Is CRISPR the same as gene drive?

Categories: Gene Drive Description, Gene Drive Mechanisms, Gene Drive Safety

No. CRISPR (which stands for Clustered Regularly Interspaced Short Palindromic Repeats) is a family of DNA sequences originally observed in bacteria and derived from viral DNA upon initial infection.  It acts as a defense system to protect those bacterial cells during subsequent viral invasions. The CRISPR DNA sequence is transcribed within the bacterial cell to RNA, which works as a sequence specific guide for a CRISPR-associated protein (called a Cas nuclease) that cleaves viral nucleic acid in a region complementary to the CRISPR sequence, disabling the virus. There are a variety of CRISPR/Cas types with different sequence recognition and cleavage abilities.

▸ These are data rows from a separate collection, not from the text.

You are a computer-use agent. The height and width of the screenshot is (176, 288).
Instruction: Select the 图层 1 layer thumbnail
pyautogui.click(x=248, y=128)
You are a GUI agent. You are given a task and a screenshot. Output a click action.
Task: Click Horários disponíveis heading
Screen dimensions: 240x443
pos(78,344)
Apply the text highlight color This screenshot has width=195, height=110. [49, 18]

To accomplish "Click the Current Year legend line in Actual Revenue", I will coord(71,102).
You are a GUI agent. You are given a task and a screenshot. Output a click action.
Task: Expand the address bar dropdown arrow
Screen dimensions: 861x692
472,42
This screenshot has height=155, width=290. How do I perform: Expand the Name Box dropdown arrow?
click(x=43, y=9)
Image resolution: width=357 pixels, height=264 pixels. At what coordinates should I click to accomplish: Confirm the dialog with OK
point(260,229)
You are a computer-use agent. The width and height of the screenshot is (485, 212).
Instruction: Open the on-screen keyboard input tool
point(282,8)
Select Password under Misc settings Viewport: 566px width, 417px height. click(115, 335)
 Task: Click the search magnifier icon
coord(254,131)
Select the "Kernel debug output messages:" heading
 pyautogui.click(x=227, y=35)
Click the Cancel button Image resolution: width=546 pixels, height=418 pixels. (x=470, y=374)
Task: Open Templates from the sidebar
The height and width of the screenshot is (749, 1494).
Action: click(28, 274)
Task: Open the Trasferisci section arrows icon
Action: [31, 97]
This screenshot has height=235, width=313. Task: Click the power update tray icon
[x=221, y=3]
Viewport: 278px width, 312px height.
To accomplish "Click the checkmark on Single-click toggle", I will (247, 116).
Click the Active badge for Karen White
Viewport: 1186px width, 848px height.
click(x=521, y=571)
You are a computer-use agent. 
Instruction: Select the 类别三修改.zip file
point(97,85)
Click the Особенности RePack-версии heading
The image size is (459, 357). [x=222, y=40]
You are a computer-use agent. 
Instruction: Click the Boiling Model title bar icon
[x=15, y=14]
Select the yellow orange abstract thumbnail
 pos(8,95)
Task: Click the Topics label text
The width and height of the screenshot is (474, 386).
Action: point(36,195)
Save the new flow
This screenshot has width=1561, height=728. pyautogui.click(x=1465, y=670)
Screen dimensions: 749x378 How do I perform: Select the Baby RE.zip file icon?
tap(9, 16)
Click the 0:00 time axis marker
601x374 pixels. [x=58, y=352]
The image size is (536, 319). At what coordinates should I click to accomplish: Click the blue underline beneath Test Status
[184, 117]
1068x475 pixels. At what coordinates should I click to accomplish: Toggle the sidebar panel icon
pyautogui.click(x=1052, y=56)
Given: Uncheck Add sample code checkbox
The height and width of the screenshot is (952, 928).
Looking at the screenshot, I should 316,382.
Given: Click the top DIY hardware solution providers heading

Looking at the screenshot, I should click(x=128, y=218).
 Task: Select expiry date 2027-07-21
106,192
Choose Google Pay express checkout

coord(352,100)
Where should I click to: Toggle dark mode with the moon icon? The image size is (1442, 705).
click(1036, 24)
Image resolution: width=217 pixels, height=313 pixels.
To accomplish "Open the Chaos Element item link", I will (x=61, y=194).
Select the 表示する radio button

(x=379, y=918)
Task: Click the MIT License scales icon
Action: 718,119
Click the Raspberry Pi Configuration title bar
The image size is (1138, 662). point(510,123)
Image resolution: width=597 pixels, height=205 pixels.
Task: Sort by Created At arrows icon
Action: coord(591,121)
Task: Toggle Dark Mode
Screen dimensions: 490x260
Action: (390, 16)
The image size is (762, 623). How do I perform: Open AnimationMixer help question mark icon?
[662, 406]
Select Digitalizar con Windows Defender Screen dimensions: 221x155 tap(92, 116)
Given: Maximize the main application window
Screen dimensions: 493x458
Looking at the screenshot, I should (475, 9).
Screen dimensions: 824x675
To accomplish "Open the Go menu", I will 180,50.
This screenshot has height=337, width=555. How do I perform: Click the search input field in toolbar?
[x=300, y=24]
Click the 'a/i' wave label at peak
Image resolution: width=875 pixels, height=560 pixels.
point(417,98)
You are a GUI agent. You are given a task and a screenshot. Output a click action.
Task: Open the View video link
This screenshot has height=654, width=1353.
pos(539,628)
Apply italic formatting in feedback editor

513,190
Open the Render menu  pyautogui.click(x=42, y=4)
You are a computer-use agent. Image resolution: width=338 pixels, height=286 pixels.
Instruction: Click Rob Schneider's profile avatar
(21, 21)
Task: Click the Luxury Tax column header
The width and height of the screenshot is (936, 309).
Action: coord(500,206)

This CRISPR-Cas system has been adapted for use as a genome altering tool by substituting specifically constructed guide nucleic acid sequences that direct the Cas protein to cut at a particular target sequence in the DNA of an organism. This system has been found to work very efficiently in many types of cells and can be used to add, remove, or alter/edit the sequence in a targeted gene in an organism’s genome. CRISP/Cas based tools are being developed as therapies for several genetic diseases. They are also being used as one method to develop synthetic gene drives.